**DESCRIZIONE ESERCIZIO**
Ricopia senza modifiche il brano del testo sul trauma psicologico che comincia con le parole "Una ricerca, condotta" e si chiude con "sensoriali sopra descritti.", incluse queste ultime.

**PASSO CITATO**

◆ ◆ ◆ ◆ ◆

Trauma Psicologico: come funziona e come eliminarlo

Articolo di Alessandra Serio

Dal momento che la resilienza si configura come capacità dell’individuo di affrontare e superare i traumi, è imprescindibile soffermarsi sul concetto di trauma.

Il termine trauma deriva dal greco, e significa “colpo, lesione, ferita sul corpo e/o sull’anima; in psicopatologia, con tale termine si indica una ferita dell’organismo psichico a causa di eventi che fanno irruzione bruscamente, in modo distruttivo, nella vita dell’individuo.

Secondo la definizione del DSM-5, il trauma si configura come una situazione in cui “la persona ha vissuto, ha assistito o si è confrontata con un evento o con eventi che hanno implicato morte, o minaccia di morte, gravi lesioni, o una minaccia all’integrità fisica propria o di altri. La risposta della persona deve comprendere paura intensa, sentimenti di impotenza o di orrore” (APA, 2013).

Nell’ambito psicologico, i primi a parlare di trauma furono Pierre Janet e Sigmund Freud.

Nell’800 Pierre Janet definì il trauma psicologico come un evento che non può essere integrato nel sistema psichico pregresso dell’individuo, restando pertanto separato dal resto dell’esperienza psichica.
Secondo Freud la caratteristica principale del trauma è la percezione, da parte dell’individuo che lo sperimenta, di non poterlo affrontare e controllare con le risorse consuete.

Ciò accade in quanto il trauma è connotato non solo dall’evento in sé, il cui impatto induce la rottura dell’omeostasi dell’organismo, ma anche da quella che è la rappresentazione soggettiva dell’evento, e delle sofferenze da esso derivanti.
Tra gli eventi psicologici che inducono uno stress traumatico, riscontriamo: disastri naturali, come terremoti o alluvioni; maltrattamenti e abusi all’infanzia; tumori o patologie invalidanti; patologie gravi di familiari; gravi indicenti, episodi di guerra, attacchi terroristici.

L’ippocampo rientra tra i centri coinvolti nell’elaborazione delle esperienze emotive, pertanto, la riduzione volumetrica ippocampale comporta un difetto nella codifica e nell’immagazzinamento della memoria esplicita concernente le informazioni spaziali, temporali e semantiche.

Di fronte ad una situazione eccessivamente stressante, i circuiti più complessi del cervello presentano un’alterazione del funzionamento classico: l’amigdala, coinvolta nell’elaborazione sensoriale, è deputata alla valutazione di un amalgama sensoriale, mentre l’ippocampo, non riesce ad integrare le informazioni nella memoria esplicita, per renderle consapevoli. Ciò fa sì che le informazioni siano registrare in un registro più primitivo, e non vengano tradotte simbolicamente, per cui, l’emozione diviene memoria dello stesso evento traumatico, di cui resta una traccia sul piano biofisico, da integrare nella memoria autobiografica. Finché ciò non accade, grazie all’elaborazione del trauma, chi ha subito un evento traumatico, non riuscirà a fornire un resoconto autobiografico di ciò che è accaduto, probabilmente manifestando amnesia e somatizzazione rispetto agli eventi esperiti (Zennaro, 2012).

Una ricerca, condotta da Sacco e Sacchetti (Sacco & Sacchetti, 2010) eseguita sui ratti, ha messo in evidenza come, nel corso di un’esperienza emotiva, l’individuo tenda ad associarvi gli stimoli sensoriali concomitanti, e che, i vissuti dolorosi vengono registrati nelle aree della corteccia secondaria uditiva, visiva ed olfattiva, la cui attività si intensifica di fronte agli stimoli sensoriali sopra descritti.

◆ ◆ ◆ ◆ ◆

**DATI DA ANALIZZARE**
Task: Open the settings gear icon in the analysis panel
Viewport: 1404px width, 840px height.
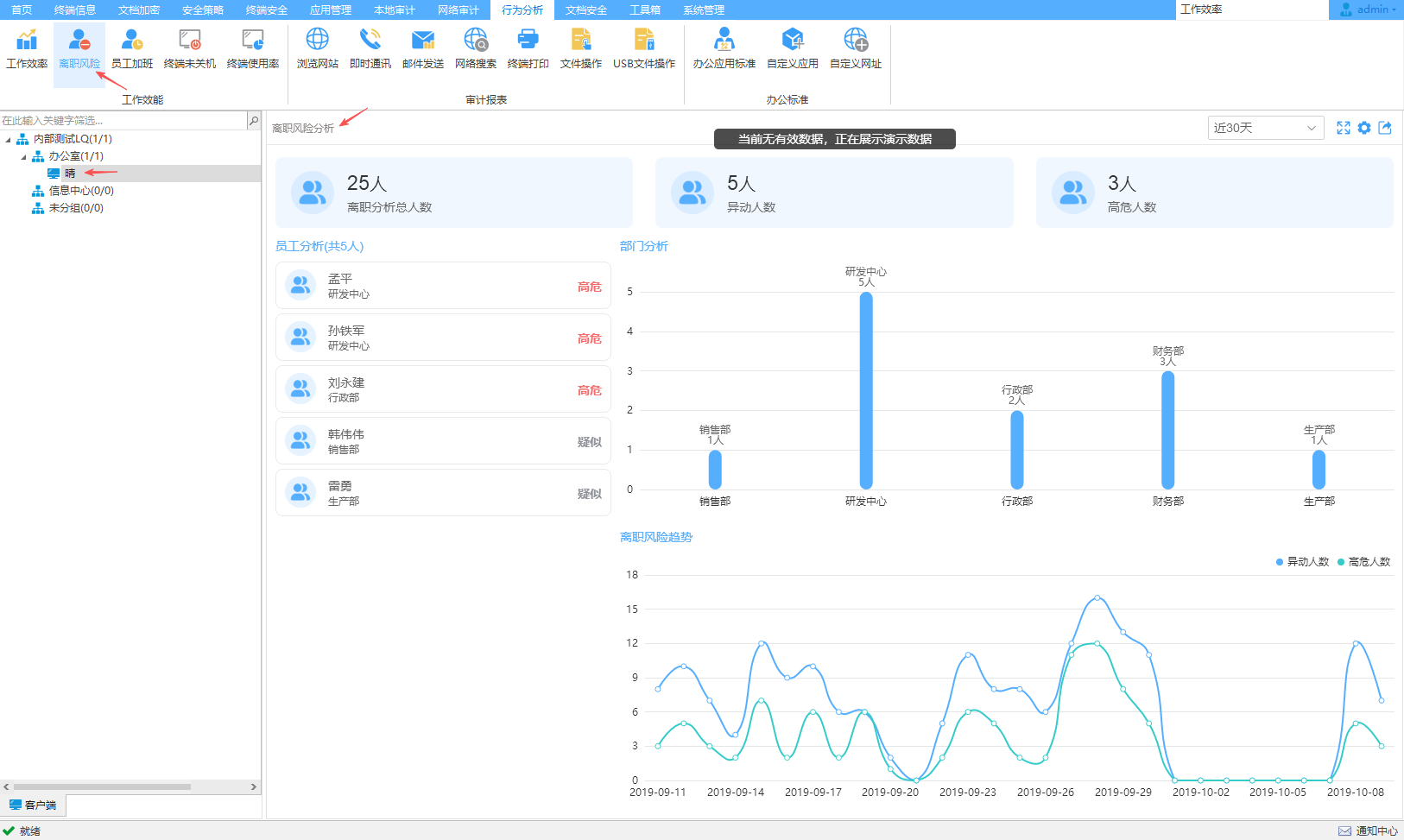Action: point(1364,128)
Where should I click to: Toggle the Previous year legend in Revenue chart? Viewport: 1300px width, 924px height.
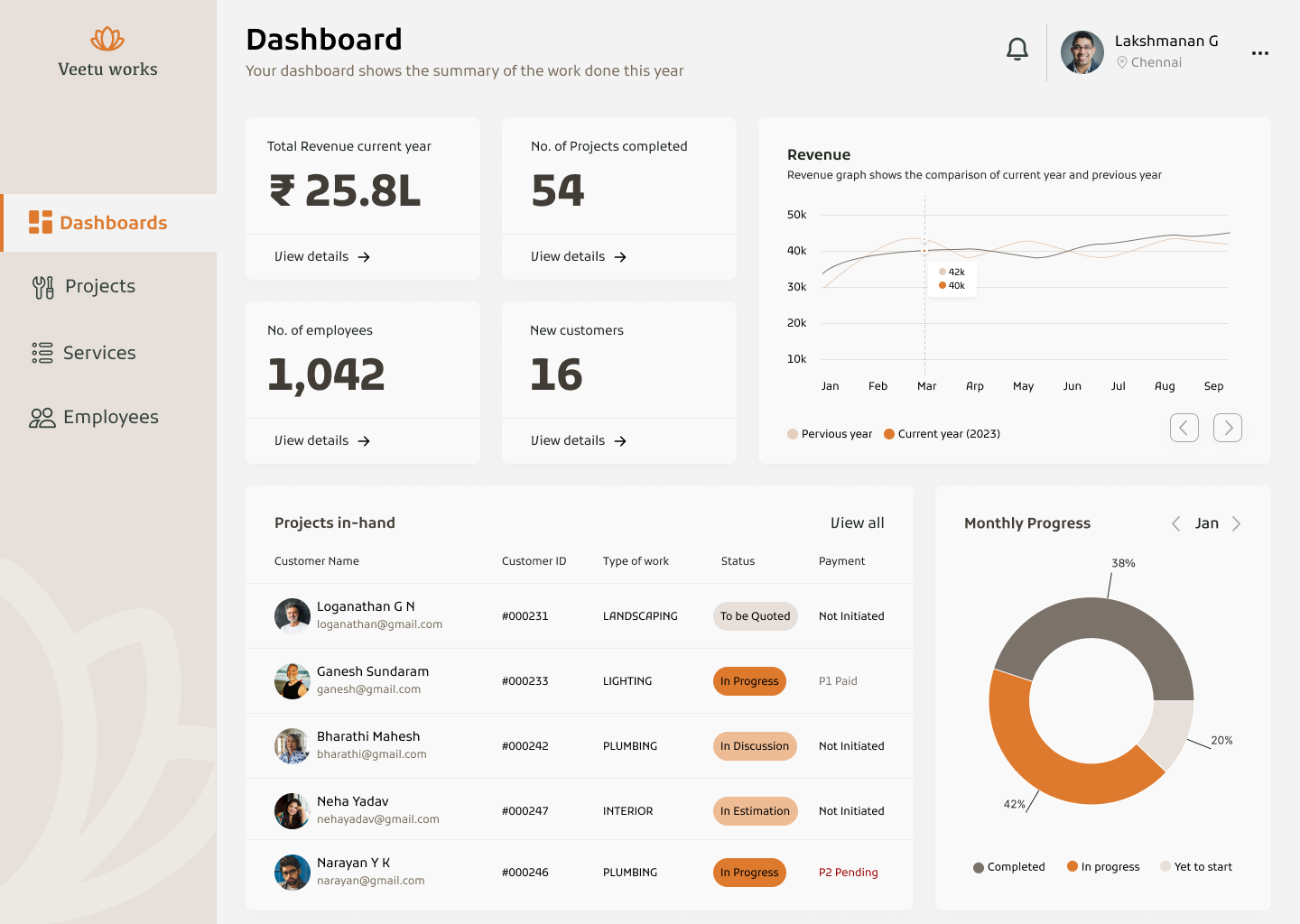click(829, 433)
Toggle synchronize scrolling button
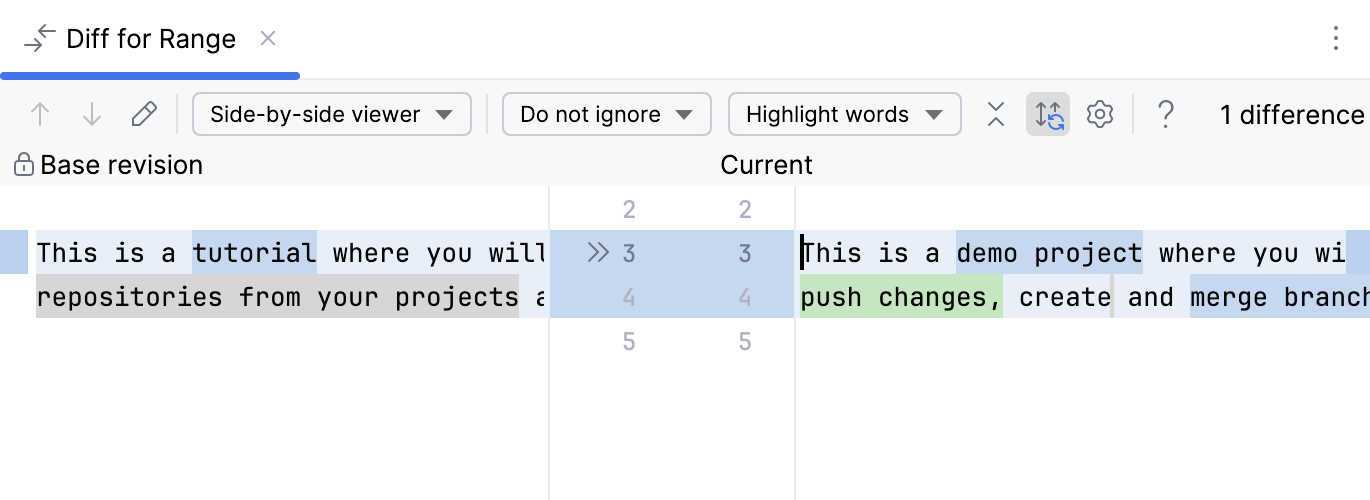Viewport: 1370px width, 500px height. [1048, 115]
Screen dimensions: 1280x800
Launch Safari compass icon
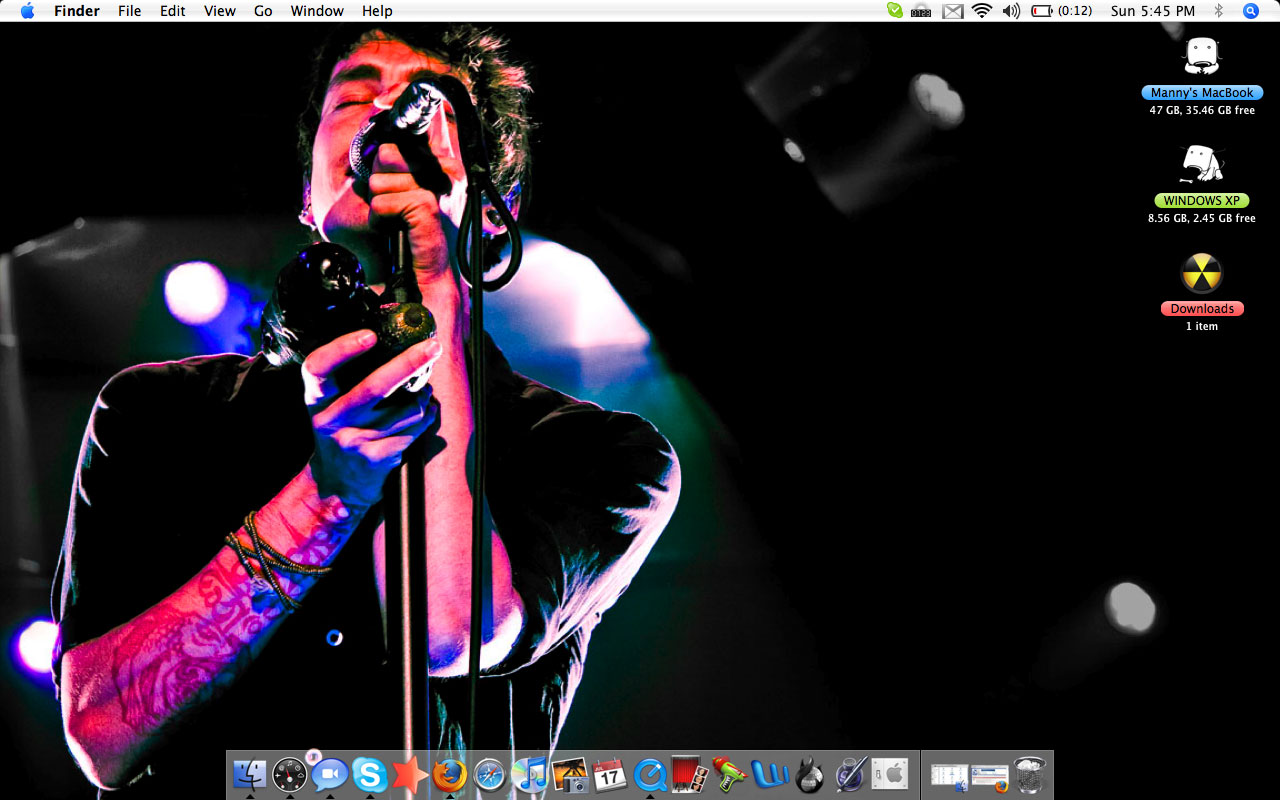pyautogui.click(x=490, y=774)
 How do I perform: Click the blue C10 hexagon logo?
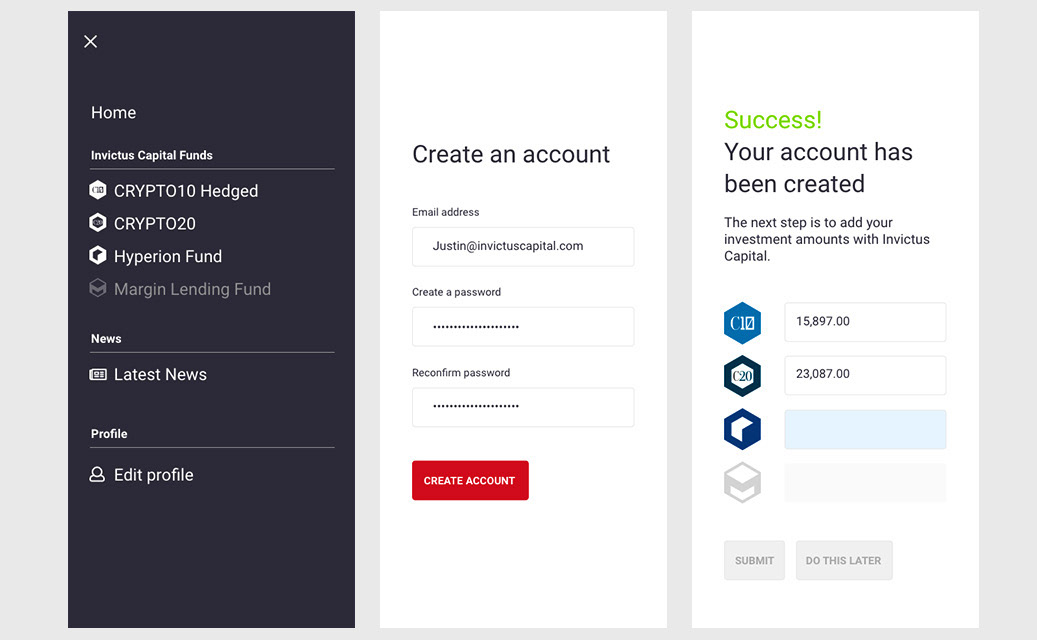[742, 323]
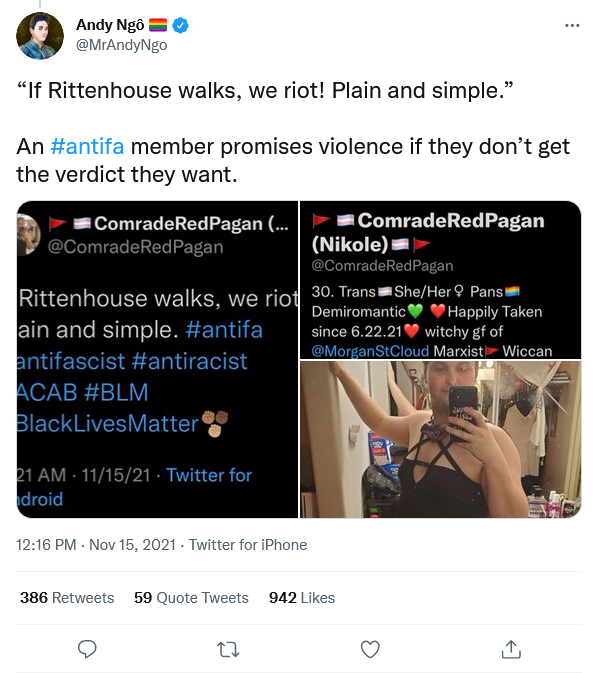Retweet this tweet using the arrows icon

point(228,649)
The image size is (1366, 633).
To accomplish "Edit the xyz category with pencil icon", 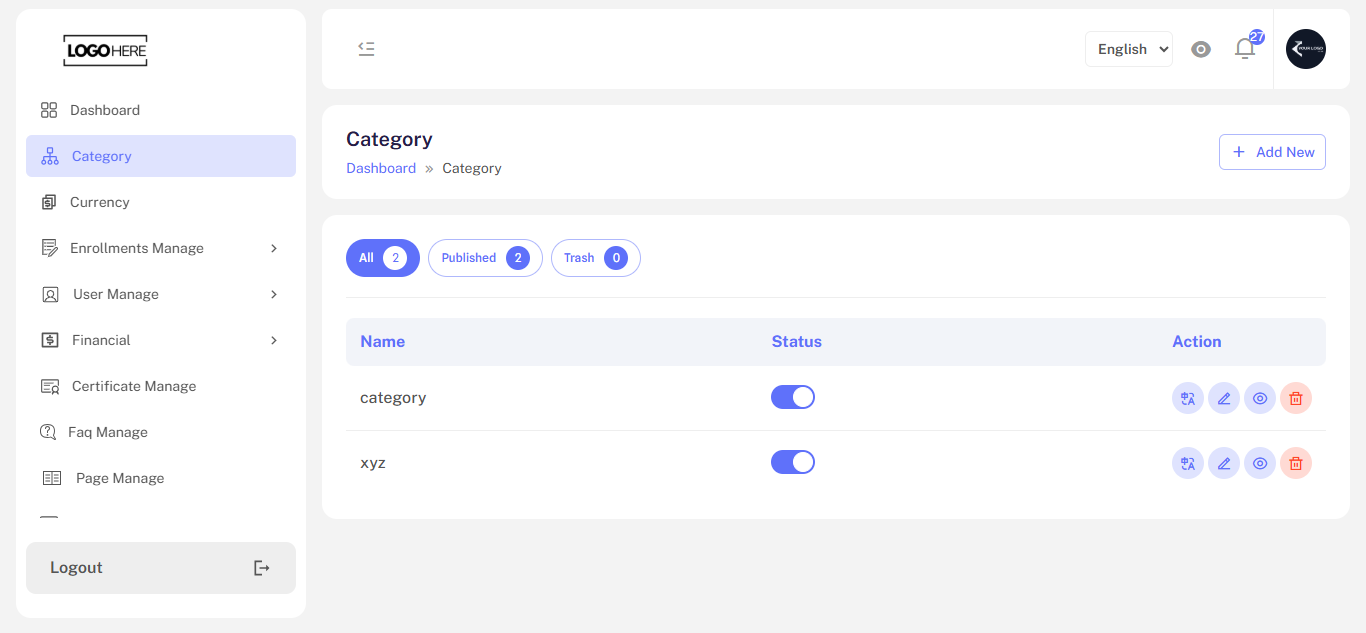I will pos(1224,464).
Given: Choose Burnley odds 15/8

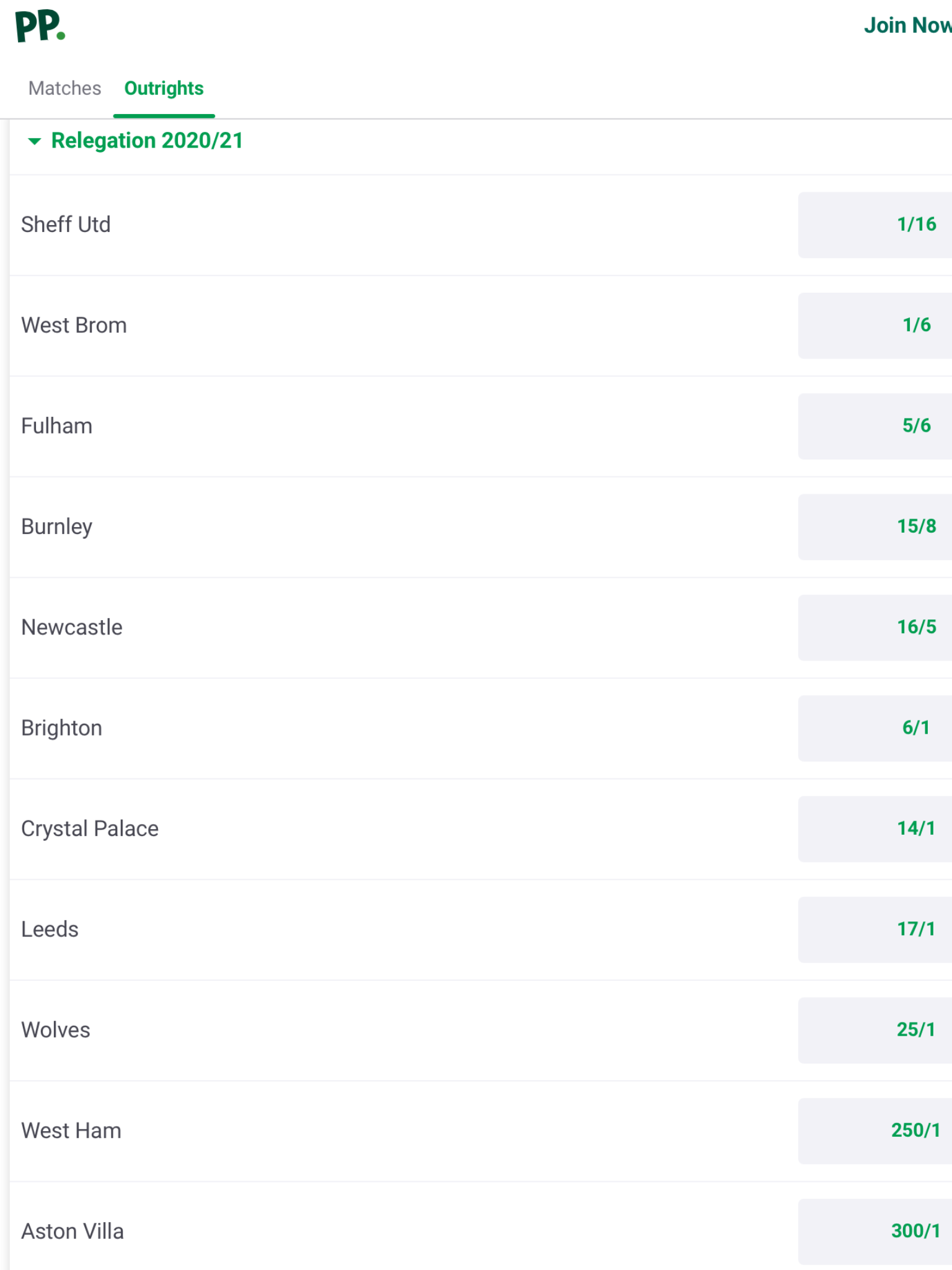Looking at the screenshot, I should coord(875,526).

◆ ◆ ◆ ◆ ◆

**SPAZIO RISPOSTA**
Una ricerca, condotta da Sacco e Sacchetti (Sacco & Sacchetti, 2010) eseguita sui ratti, ha messo in evidenza come, nel corso di un’esperienza emotiva, l’individuo tenda ad associarvi gli stimoli sensoriali concomitanti, e che, i vissuti dolorosi vengono registrati nelle aree della corteccia secondaria uditiva, visiva ed olfattiva, la cui attività si intensifica di fronte agli stimoli sensoriali sopra descritti.